Personal information
- Full name: Albert Stephen Lane
- Born: 21 March 1904 Balmain, New South Wales, Australia
- Died: 8 September 1982 (aged 78) Canberra, Australia

Playing information
- Position: Halfback
Club
| Years | Team | Pld | T | G | FG | P |
| 1924–28 | University | 42 | 6 | 0 | 0 | 18 |
Representative
| Years | Team | Pld | T | G | FG | P |
| 1925–28 | New South Wales | 8 | 1 | 0 | 0 | 3 |
| 1925 | Metropolis | 2 | 0 | 0 | 0 | 0 |
| 1928 | NSW City | 1 | 0 | 0 | 0 | 0 |
- Source:

= A.S. Lane =

Australian rugby league footballer

Albert Stephen 'Alby' Lane (21 March 1904 – 8 September 1982) was an Australian rugby league footballer who played in the 1920s.

==Playing career==
Born at Balmain, New South Wales in 1904, Alby Lane, often known as 'Georgie' Lane was a half-back for the Sydney University rugby league team during the 1920s. He was the son of state politician Albert Lane.

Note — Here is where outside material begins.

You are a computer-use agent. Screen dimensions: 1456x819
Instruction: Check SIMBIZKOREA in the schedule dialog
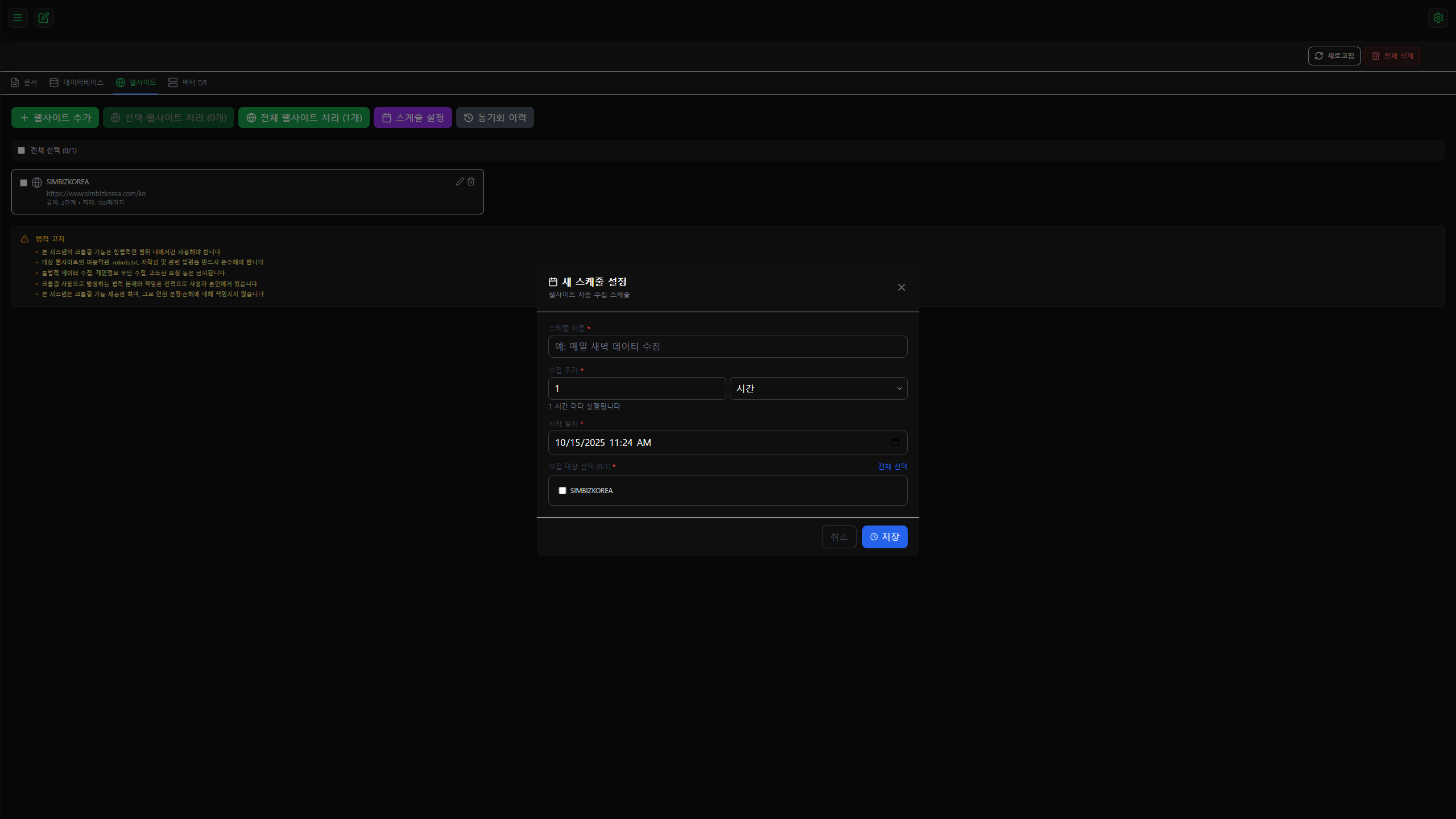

He played four seasons for the club between 1924-1926 and 1928, whilst studying medicine at Sydney University. He captained University in their only Grand Final appearance in 1926.

He also represented New South Wales on eight occasions in 1925, 1926 and 1928.

==Post playing==
Lane later ran his own Sydney medical practice. He then moved to Canberra and became the head of the Canberra Community Hospital.

==Death==
Lane died in Canberra on 8 September 1982.